# my snapper



## fury (Nov 30, 2003)

my snapping turtle


----------



## JorgeRemigio (Mar 31, 2005)

NICEEEEEEE!!! congrats!!


----------



## KINGofKINGS (Jul 24, 2006)

lets see some better pics of the snapper and his home... if you could?


----------



## Rick james (May 2, 2006)

He is looking good. Do you have any full tank shots.


----------



## fury (Nov 30, 2003)

"Do you have any full tank shots."

i don't have a cam and my phone dose not take the best of pics as you can see..

i will post a full tank shot from my phone but it's not going to that be helpfull


----------



## JorgeRemigio (Mar 31, 2005)

yes it will


----------



## fury (Nov 30, 2003)

Ok here is a full tank shot..

As you can see there is a red eared slider in there with him.

The red eared slider is my sisters and the snapper is mine which by the way is hiding behind the rock..

Yes i do know that turtles need to bask..
i make up for the no basking ramp rock or whatever people use - by simply taking them out of the tank for an hour or so each day..

Yes there is a heater in the tank behind the rock..

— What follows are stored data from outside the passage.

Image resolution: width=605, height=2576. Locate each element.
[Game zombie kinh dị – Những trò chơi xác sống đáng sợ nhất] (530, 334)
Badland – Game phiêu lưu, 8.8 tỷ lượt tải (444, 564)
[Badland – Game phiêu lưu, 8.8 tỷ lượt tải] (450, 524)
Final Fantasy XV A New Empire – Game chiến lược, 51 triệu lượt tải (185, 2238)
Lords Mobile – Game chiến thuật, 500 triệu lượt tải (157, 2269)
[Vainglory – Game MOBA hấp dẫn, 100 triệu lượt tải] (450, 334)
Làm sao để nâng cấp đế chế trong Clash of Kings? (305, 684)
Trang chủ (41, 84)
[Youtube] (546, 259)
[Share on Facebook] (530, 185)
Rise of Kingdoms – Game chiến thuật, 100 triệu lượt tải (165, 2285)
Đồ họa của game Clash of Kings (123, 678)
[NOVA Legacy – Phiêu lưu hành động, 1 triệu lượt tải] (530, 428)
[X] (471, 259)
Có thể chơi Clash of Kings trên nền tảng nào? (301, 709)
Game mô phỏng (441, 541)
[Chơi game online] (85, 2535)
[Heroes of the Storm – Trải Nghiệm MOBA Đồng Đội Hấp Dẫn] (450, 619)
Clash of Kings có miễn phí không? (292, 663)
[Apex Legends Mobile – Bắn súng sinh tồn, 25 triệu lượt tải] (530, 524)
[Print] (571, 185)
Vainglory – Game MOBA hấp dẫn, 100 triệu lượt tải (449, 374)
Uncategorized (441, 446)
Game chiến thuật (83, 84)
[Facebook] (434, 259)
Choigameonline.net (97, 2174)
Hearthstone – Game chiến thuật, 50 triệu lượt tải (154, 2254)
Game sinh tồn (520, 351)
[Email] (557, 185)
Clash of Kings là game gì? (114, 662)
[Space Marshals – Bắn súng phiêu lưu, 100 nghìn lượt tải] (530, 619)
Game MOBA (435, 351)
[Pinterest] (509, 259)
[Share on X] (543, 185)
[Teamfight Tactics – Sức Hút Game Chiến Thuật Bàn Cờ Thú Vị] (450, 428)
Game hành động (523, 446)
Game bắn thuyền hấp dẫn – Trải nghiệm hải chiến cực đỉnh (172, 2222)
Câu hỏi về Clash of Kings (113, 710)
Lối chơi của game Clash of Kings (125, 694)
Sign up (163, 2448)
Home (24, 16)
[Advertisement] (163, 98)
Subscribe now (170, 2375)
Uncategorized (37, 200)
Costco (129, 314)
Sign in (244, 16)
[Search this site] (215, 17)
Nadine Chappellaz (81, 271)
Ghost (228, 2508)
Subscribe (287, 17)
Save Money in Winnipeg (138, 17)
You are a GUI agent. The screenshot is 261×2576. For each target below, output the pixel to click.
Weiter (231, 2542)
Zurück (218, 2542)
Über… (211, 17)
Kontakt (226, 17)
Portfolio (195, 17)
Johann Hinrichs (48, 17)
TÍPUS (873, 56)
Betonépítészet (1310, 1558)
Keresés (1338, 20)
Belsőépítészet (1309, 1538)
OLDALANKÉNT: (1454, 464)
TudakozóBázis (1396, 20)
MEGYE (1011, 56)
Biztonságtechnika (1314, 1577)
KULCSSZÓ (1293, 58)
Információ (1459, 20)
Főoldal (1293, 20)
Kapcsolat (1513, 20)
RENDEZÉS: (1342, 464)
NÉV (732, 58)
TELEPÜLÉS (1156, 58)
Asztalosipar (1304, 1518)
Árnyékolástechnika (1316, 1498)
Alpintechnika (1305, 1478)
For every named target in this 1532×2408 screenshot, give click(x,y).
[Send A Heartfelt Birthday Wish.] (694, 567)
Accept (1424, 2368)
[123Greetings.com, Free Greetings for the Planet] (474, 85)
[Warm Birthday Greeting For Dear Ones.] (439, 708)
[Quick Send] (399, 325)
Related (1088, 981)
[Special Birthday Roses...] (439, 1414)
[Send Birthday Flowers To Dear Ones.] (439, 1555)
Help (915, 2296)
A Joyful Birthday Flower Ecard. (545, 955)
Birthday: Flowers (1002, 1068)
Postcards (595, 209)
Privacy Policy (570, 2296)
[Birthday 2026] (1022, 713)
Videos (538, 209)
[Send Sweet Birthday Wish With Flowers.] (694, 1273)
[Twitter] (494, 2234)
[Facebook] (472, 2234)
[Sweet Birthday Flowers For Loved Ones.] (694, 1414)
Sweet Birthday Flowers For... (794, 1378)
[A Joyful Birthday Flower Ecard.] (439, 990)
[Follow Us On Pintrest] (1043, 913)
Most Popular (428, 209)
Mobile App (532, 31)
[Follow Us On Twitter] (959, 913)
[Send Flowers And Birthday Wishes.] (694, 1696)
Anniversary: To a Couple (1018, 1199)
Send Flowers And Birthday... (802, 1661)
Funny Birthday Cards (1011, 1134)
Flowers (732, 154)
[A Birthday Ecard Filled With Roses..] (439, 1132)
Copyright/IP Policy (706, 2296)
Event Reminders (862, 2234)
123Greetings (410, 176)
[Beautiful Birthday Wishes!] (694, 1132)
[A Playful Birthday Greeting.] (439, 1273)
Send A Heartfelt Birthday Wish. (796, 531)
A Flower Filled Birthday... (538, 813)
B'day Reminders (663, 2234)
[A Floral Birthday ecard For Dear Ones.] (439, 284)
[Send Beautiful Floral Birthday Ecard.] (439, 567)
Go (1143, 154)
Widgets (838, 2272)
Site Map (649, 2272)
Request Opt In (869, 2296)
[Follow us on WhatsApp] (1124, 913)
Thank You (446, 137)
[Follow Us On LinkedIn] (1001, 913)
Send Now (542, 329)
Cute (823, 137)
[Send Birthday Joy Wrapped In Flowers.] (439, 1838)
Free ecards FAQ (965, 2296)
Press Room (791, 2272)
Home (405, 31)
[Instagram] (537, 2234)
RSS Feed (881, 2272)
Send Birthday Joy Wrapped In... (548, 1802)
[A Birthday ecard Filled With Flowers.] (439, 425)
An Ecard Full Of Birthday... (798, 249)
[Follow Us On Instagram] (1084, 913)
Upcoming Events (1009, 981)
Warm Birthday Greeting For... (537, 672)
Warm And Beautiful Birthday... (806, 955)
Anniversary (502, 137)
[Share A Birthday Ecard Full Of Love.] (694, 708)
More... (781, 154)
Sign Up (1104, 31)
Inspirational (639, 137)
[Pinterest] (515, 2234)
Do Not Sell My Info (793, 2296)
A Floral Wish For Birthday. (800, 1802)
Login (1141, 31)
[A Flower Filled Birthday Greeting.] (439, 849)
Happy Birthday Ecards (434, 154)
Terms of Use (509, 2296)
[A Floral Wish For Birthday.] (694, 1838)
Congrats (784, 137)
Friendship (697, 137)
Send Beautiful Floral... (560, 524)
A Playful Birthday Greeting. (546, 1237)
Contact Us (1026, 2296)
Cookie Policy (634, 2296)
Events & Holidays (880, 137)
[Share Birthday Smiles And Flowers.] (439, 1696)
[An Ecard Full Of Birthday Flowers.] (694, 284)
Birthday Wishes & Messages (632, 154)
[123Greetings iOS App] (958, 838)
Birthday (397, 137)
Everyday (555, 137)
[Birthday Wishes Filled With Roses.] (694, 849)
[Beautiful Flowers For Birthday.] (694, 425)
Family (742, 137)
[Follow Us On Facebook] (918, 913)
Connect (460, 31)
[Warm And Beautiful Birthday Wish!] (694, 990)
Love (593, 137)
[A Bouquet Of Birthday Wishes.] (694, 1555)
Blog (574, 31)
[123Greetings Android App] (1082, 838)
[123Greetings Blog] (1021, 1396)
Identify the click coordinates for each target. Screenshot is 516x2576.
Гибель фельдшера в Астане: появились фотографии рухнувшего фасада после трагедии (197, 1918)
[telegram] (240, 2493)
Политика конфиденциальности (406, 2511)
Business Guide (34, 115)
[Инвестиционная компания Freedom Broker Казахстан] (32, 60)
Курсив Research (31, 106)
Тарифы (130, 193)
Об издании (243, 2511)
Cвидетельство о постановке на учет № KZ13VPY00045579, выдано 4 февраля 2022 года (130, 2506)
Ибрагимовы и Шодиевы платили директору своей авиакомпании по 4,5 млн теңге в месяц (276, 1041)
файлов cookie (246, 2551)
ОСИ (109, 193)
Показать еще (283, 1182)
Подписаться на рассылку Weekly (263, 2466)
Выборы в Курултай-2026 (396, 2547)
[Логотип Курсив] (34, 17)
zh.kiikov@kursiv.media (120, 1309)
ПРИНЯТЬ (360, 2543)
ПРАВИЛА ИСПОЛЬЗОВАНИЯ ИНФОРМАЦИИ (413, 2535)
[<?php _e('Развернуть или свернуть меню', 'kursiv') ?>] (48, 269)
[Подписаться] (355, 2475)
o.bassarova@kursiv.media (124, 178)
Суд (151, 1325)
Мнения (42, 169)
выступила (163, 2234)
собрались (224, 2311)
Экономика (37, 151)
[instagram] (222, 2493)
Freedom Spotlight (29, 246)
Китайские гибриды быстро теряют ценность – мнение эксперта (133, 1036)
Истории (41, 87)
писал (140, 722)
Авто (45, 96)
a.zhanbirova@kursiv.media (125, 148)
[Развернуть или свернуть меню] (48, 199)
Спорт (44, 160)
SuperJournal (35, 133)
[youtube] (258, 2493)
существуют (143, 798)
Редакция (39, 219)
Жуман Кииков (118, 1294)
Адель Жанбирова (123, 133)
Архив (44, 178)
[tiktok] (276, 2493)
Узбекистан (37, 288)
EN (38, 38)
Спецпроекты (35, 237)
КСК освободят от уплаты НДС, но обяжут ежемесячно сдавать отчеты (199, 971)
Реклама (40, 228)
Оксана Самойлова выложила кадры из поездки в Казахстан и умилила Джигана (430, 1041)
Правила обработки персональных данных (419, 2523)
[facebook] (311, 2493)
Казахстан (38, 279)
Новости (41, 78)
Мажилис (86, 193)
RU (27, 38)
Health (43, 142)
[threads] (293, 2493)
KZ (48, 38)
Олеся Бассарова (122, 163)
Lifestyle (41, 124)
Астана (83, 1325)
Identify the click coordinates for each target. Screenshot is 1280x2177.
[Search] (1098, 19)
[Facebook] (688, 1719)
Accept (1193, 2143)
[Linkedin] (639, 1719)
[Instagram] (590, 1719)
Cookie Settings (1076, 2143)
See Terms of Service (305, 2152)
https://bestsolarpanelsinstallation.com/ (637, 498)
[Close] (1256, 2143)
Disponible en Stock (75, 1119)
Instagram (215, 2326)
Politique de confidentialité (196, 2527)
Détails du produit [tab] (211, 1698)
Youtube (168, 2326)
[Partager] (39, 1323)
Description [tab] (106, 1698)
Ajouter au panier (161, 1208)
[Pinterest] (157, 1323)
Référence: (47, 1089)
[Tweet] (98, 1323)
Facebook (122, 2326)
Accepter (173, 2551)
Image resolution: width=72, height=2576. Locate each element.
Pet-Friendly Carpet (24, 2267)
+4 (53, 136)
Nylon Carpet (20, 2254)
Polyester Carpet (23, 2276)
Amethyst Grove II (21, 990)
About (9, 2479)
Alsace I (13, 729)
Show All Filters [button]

Yes i do use a separate uv lamp for there basking time..

Dose this cover everything


----------



## Rick james (May 2, 2006)

He looks good thanks for sharing


----------



## JorgeRemigio (Mar 31, 2005)

not so big...but clean...


----------



## KINGofKINGS (Jul 24, 2006)

hmm... i was expecting more from your full tank shot.... i think an "upgrade" should be in the works


----------